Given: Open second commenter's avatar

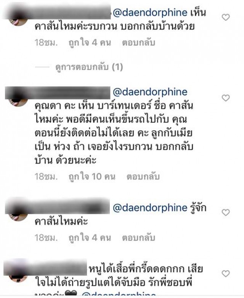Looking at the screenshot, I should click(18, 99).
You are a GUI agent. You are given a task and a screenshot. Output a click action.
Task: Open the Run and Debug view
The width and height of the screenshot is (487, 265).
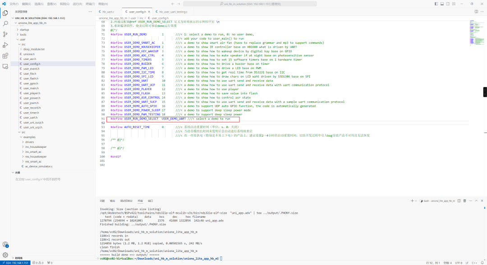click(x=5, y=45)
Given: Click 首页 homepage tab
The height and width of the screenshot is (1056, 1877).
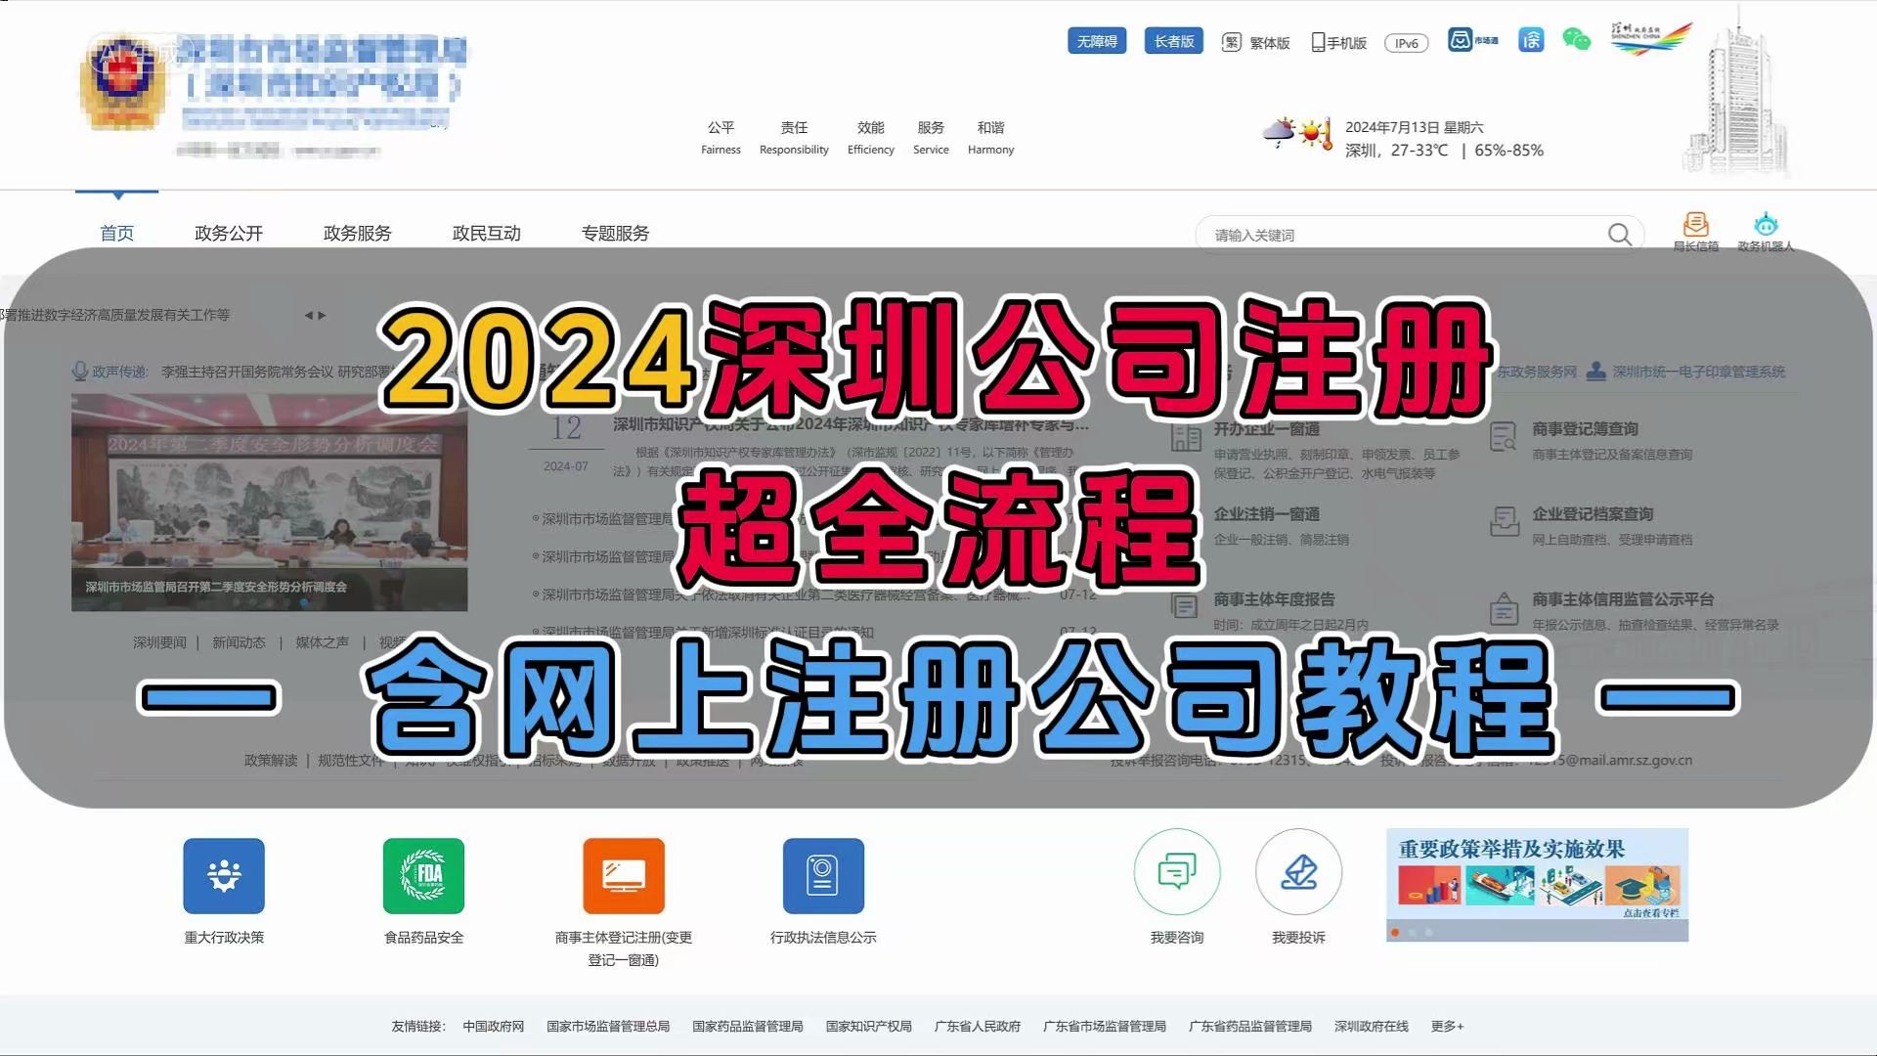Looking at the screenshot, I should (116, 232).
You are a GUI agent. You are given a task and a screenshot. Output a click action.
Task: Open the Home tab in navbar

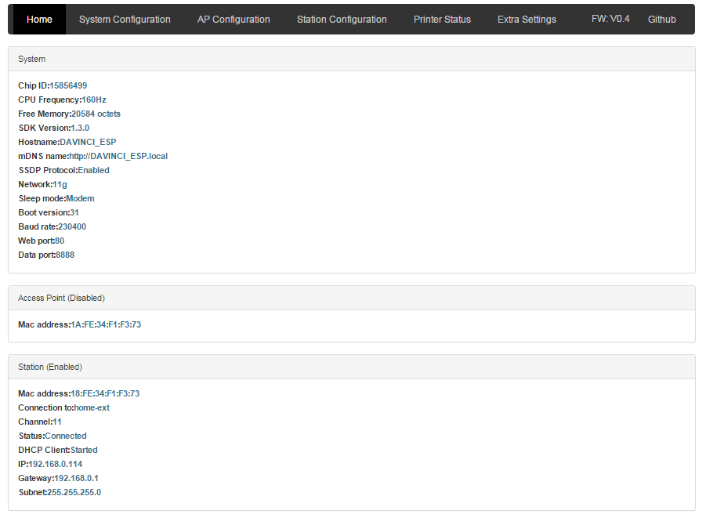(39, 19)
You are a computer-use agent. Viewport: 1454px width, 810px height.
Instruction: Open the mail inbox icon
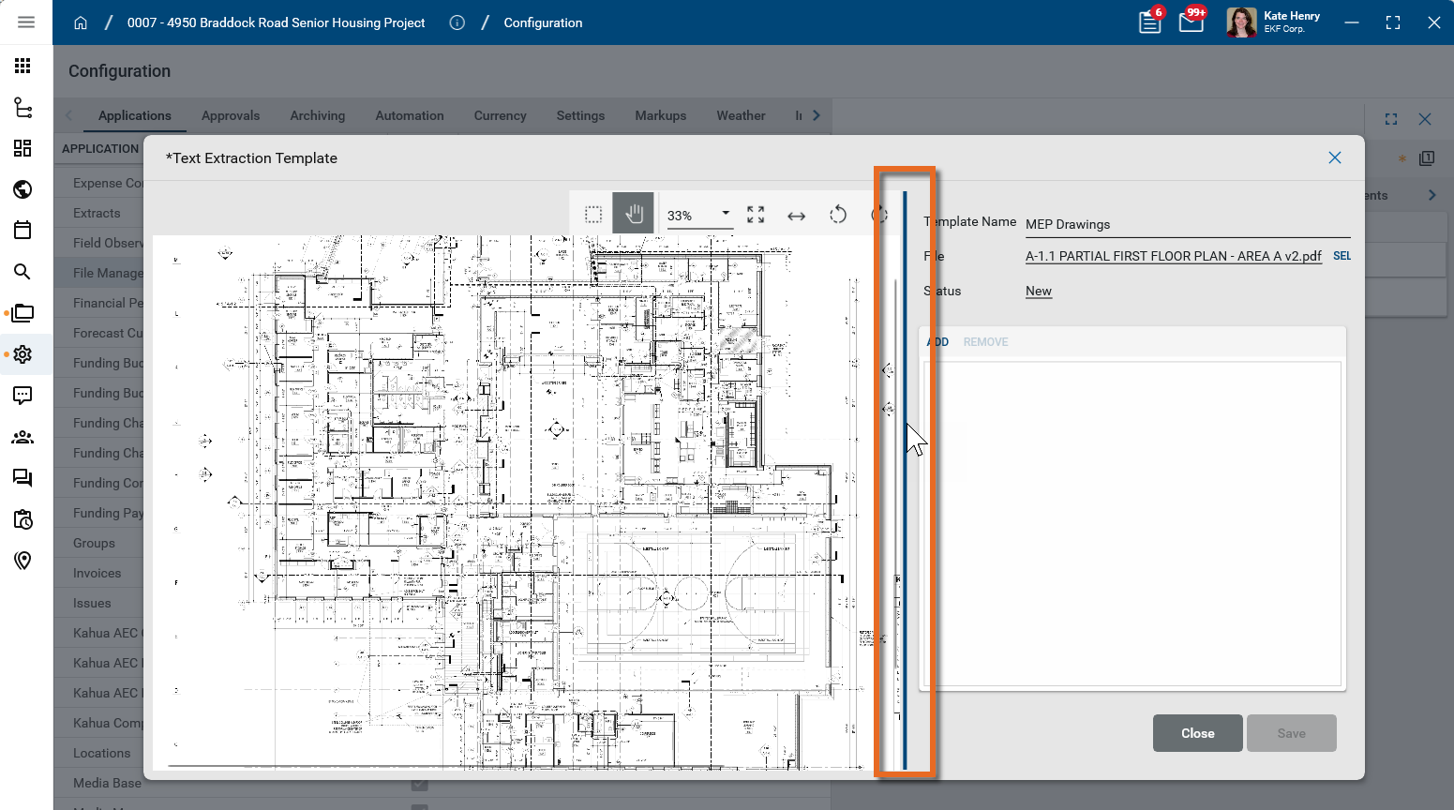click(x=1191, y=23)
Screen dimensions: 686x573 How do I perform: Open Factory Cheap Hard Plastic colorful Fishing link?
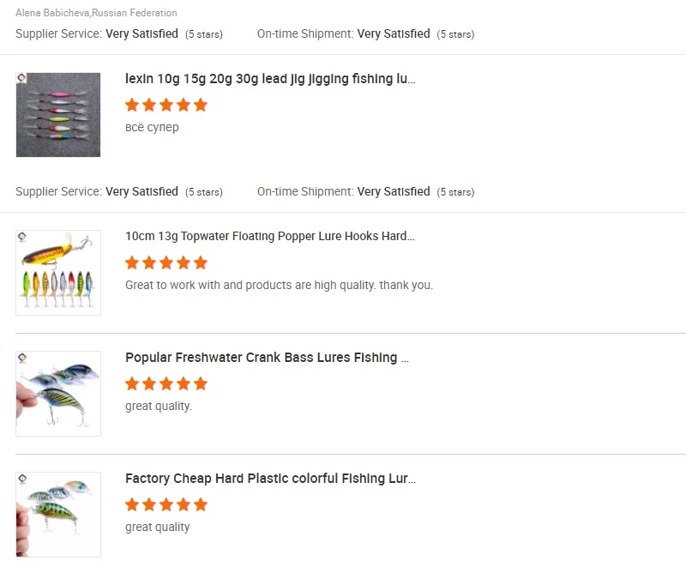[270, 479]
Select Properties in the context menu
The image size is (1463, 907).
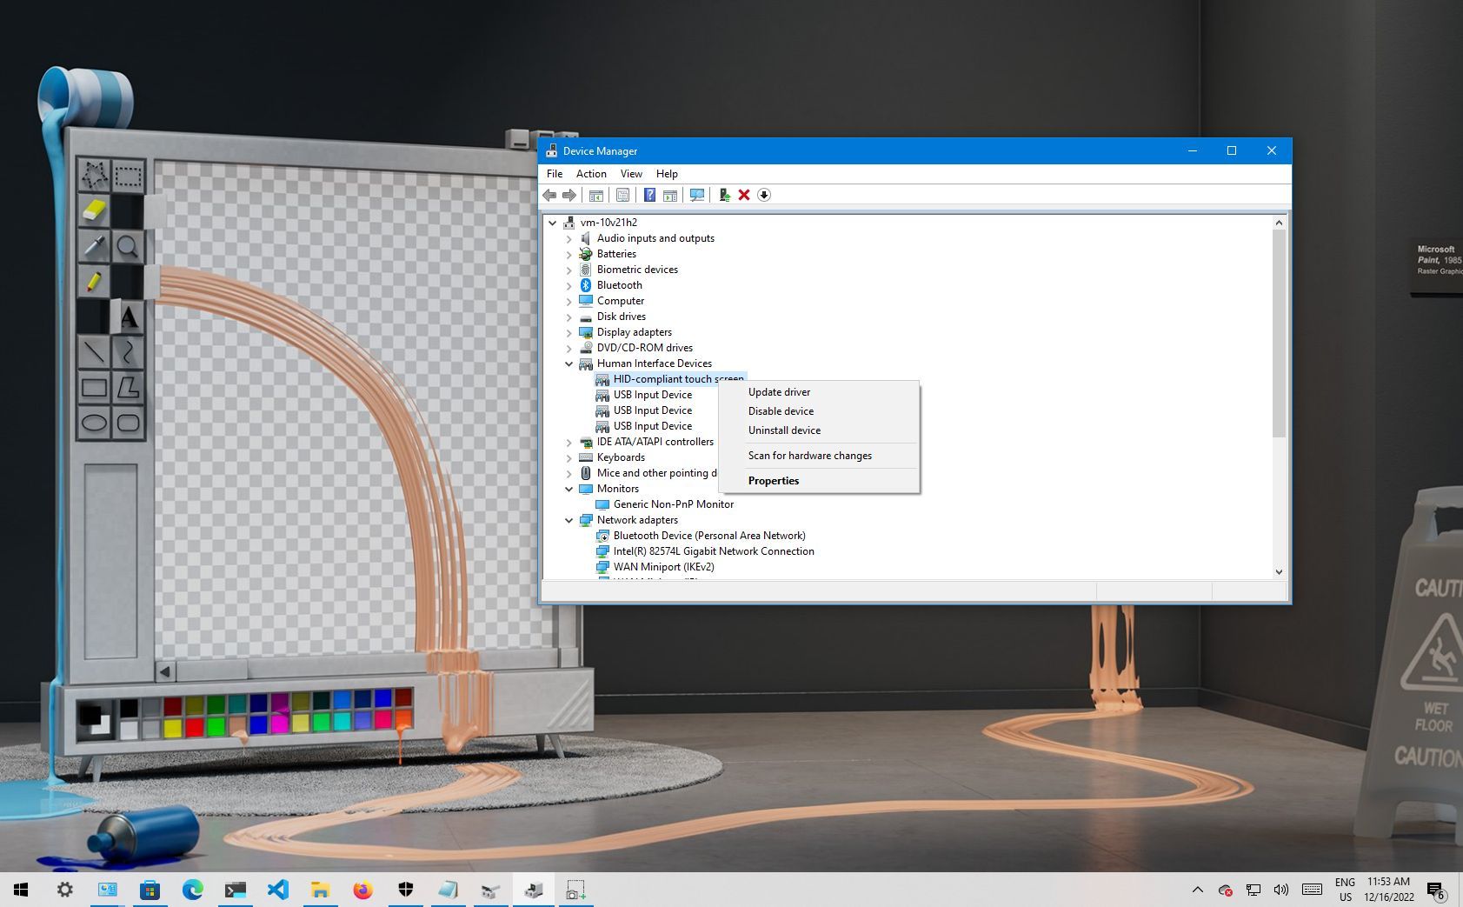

::::::

* Instructions for the task *
Leave out the pictures, and extract exactly the lines from the one with "Instruction: Open the mail inbox icon" through the end of the records, both ends included.

* Solution for this exercise *
Instruction: Open the mail inbox icon
click(x=1191, y=23)
Screen dimensions: 686x573 How do I perform: Open Factory Cheap Hard Plastic colorful Fishing link?
[270, 479]
Select Properties in the context menu
The image size is (1463, 907).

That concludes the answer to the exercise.